I’ll close this already long post by speaking briefly about the
inward illumination of the Holy Spirit. I recently listened to a sermon
in which a pastor was incredulous that there were Christians who were
becoming atheists. He was skeptical that they truly knew God over the
many years that they were in church, if they could simply wake up one
day and conclude that God did not exist. The thing is, there
are many people who have said the sinner’s prayer, who go to church, and
who try to believe in the Bible, and yet they do not know that
Christianity is true. And there are some who think that they know, but
that’s only because they’ve never been exposed to sources that question
it. My hunch is that these are the sorts of Christians who become
atheists. And is that their fault? They did what Christianity presents
as the right things: accepting Jesus, going to church, reading the
Bible. If God does not come through and reveal himself to their hearts,
which Plantinga says God does for certain people, is it their fault
that they left Christianity and became atheists?

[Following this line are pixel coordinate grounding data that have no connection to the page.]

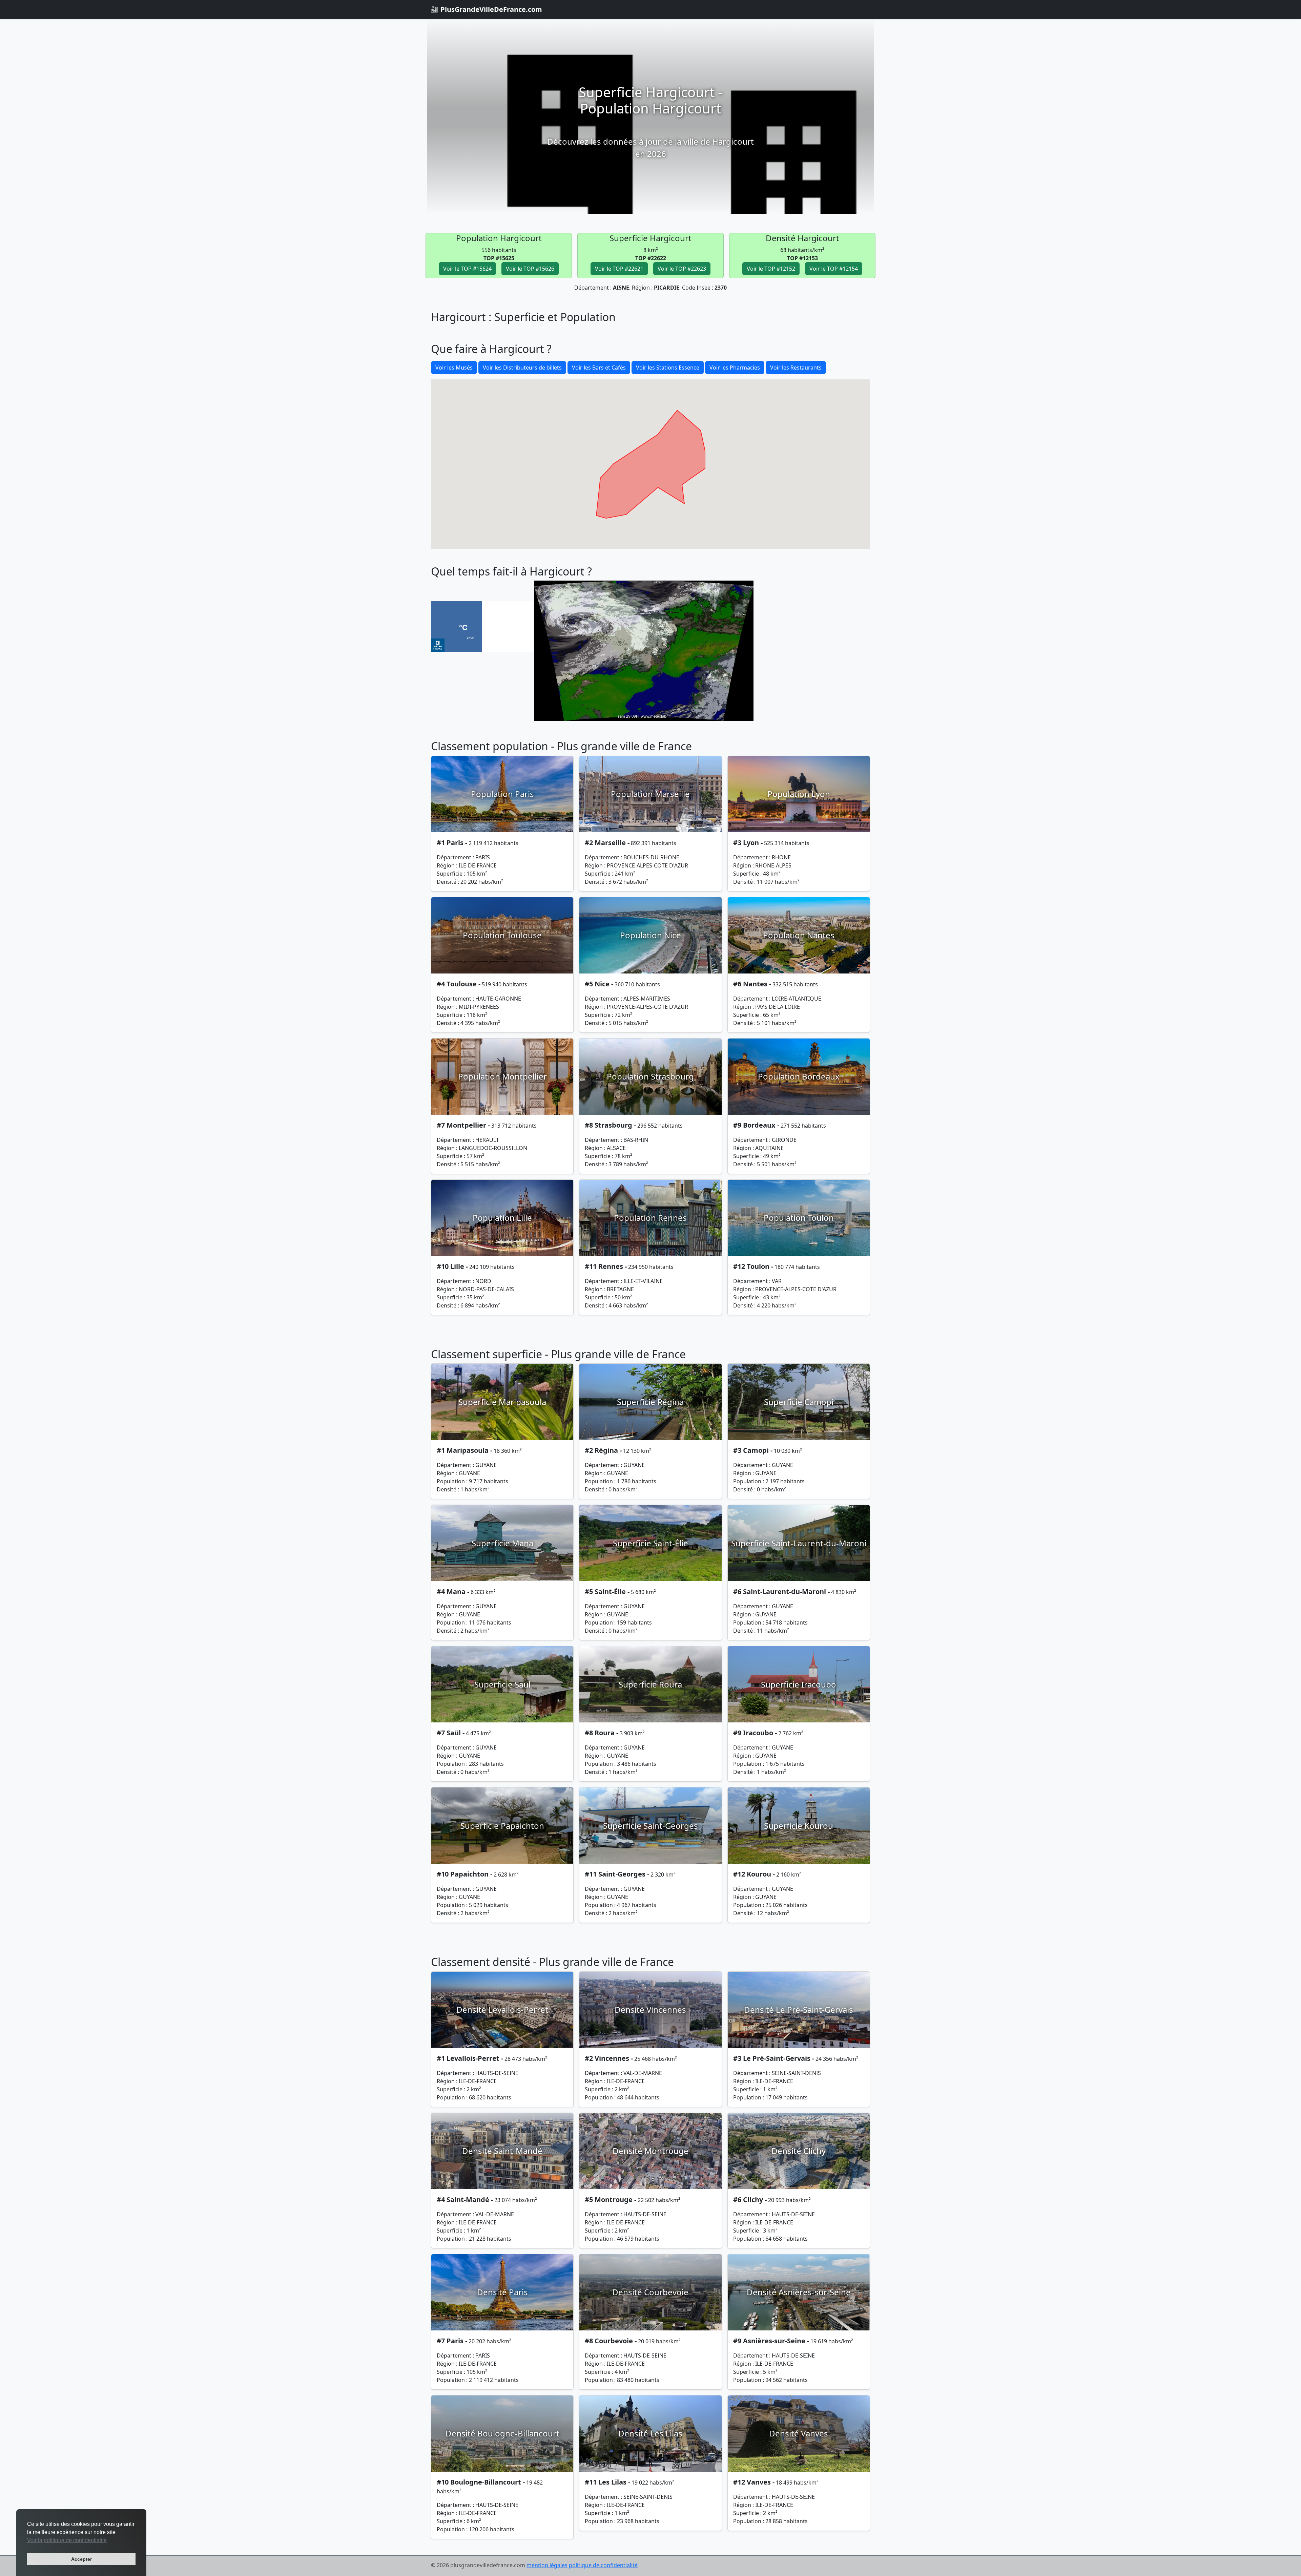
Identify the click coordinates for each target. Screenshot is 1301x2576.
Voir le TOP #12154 (833, 268)
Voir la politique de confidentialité (67, 2540)
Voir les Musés (454, 367)
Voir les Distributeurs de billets (522, 367)
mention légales (546, 2565)
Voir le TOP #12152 (771, 268)
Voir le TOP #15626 (530, 268)
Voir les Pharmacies (734, 367)
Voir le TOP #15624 (467, 268)
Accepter (81, 2559)
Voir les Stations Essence (667, 367)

And does God revealing himself to people’s hearts enable them to know
that God exists? Plantinga’s argument appears to be that it does, and
yet in one place he refers to John Calvin’s statement that a Christian
may find himself doubting God’s love. Doesn’t that call into question
the idea that God truly reveals himself to people’s hearts? Or maybe
God does so, and yet that does not presto-chango make us perfect?
In any case, this is a good book. It’s actually the third volume of a
series that Plantinga did on warrant, so, in a sense, I jumped in at
the third act of the play! But Plantinga did mention some resources
that I may want to check out, such as William Alson’s Perceiving God.